[Exercise materials]:
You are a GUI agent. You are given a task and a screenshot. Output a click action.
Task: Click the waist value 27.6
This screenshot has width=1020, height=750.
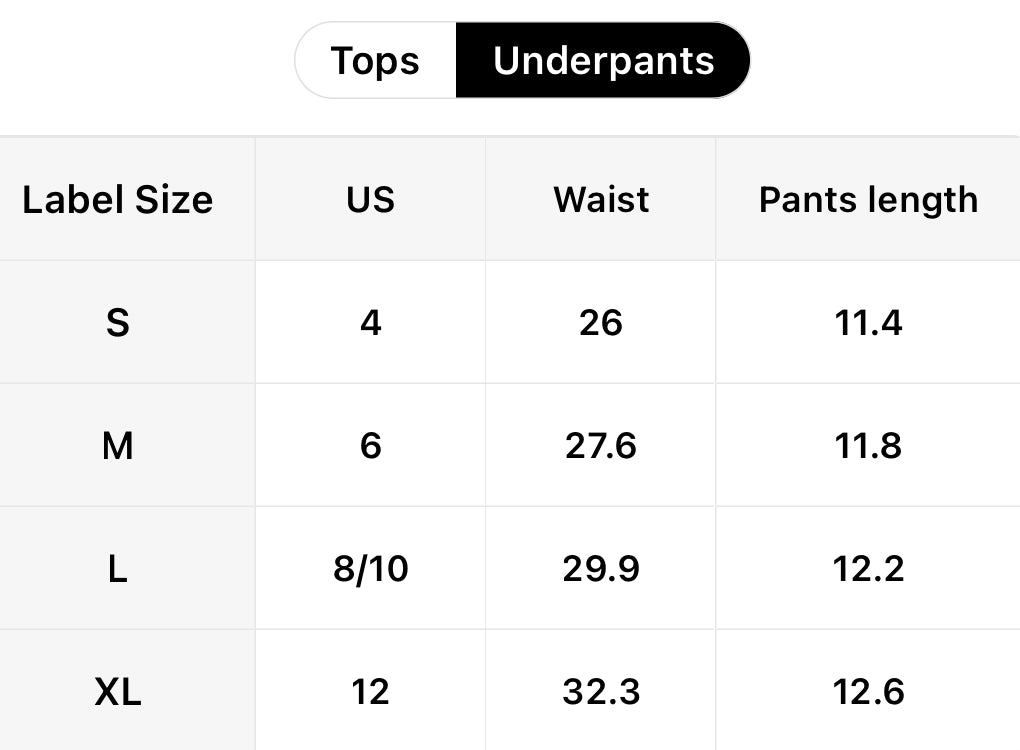(601, 446)
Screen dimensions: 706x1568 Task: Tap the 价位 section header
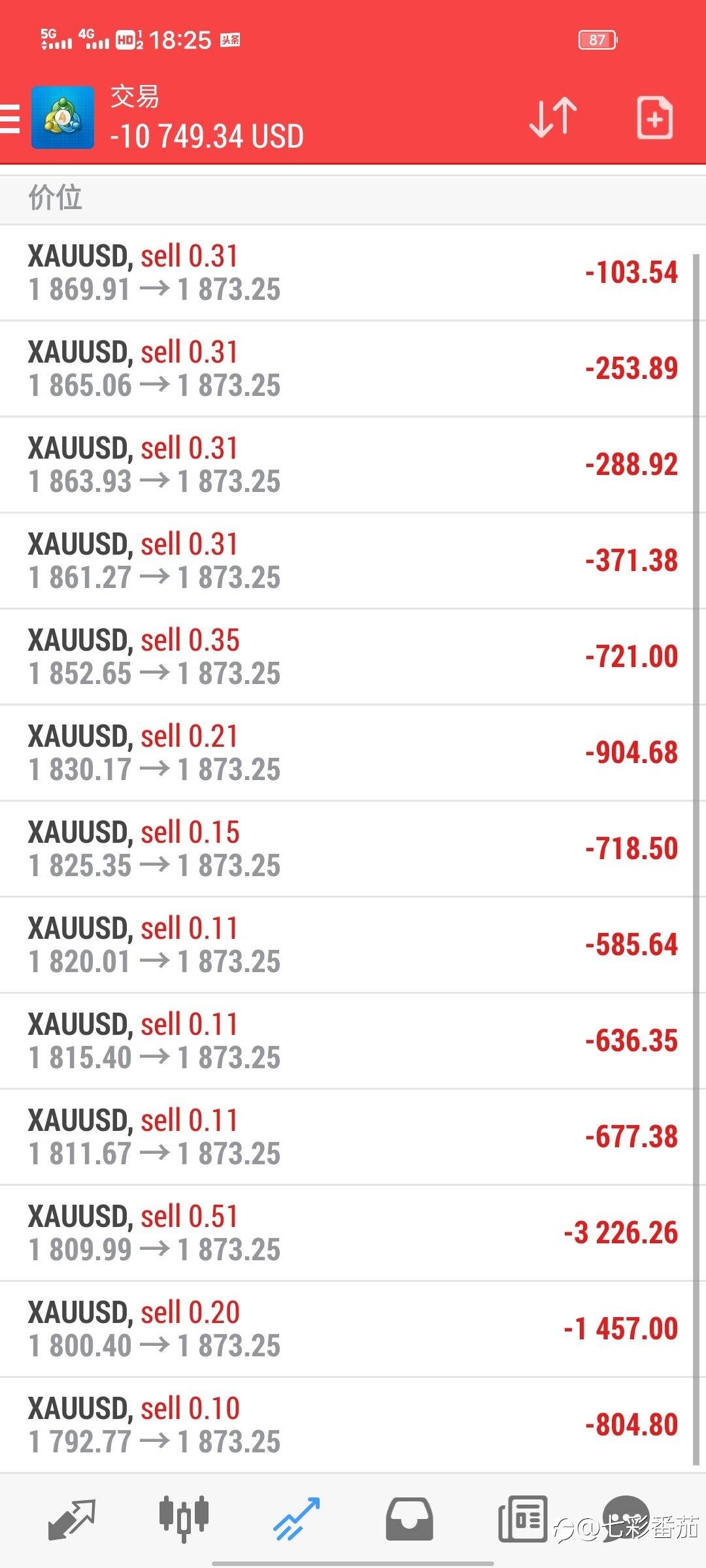pos(55,197)
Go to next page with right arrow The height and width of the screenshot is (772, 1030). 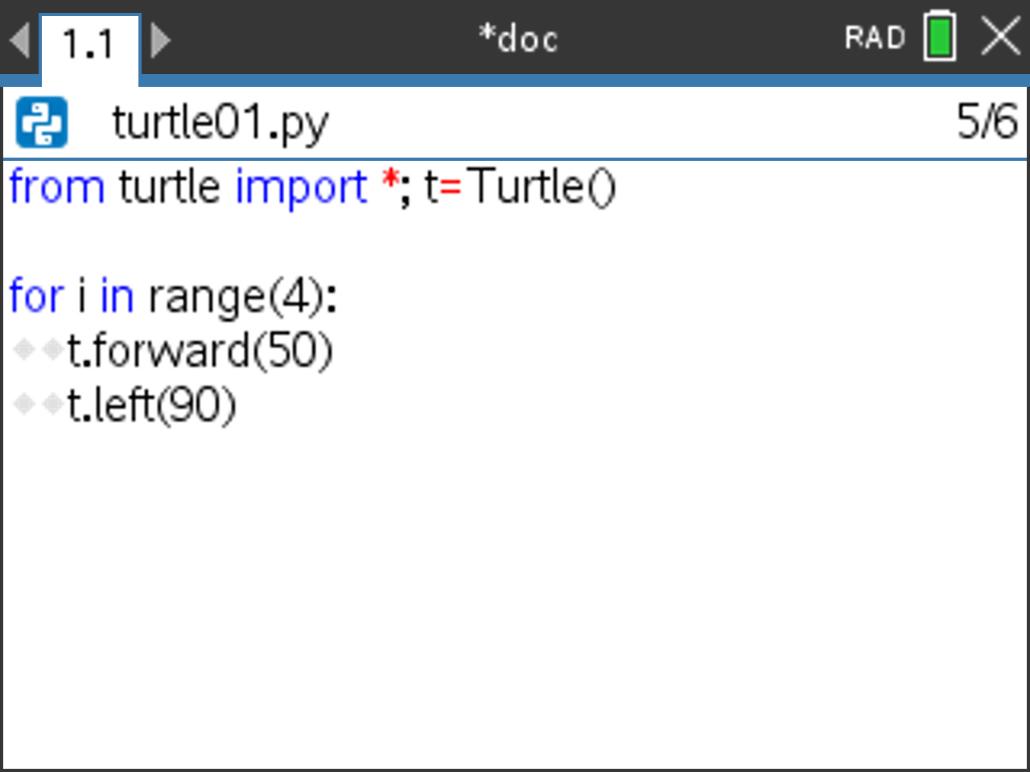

[Task goal]: Each entry is to be output exactly, and no picture is to appear.

[Expected answer]:
You are a GUI agent. You are given a task and a screenshot. Output a click action.
Task: Click the waist value 27.6
This screenshot has width=1020, height=750.
(601, 446)
Screen dimensions: 706x1568 Task: Tap the 价位 section header
pos(55,197)
Go to next page with right arrow The height and width of the screenshot is (772, 1030). 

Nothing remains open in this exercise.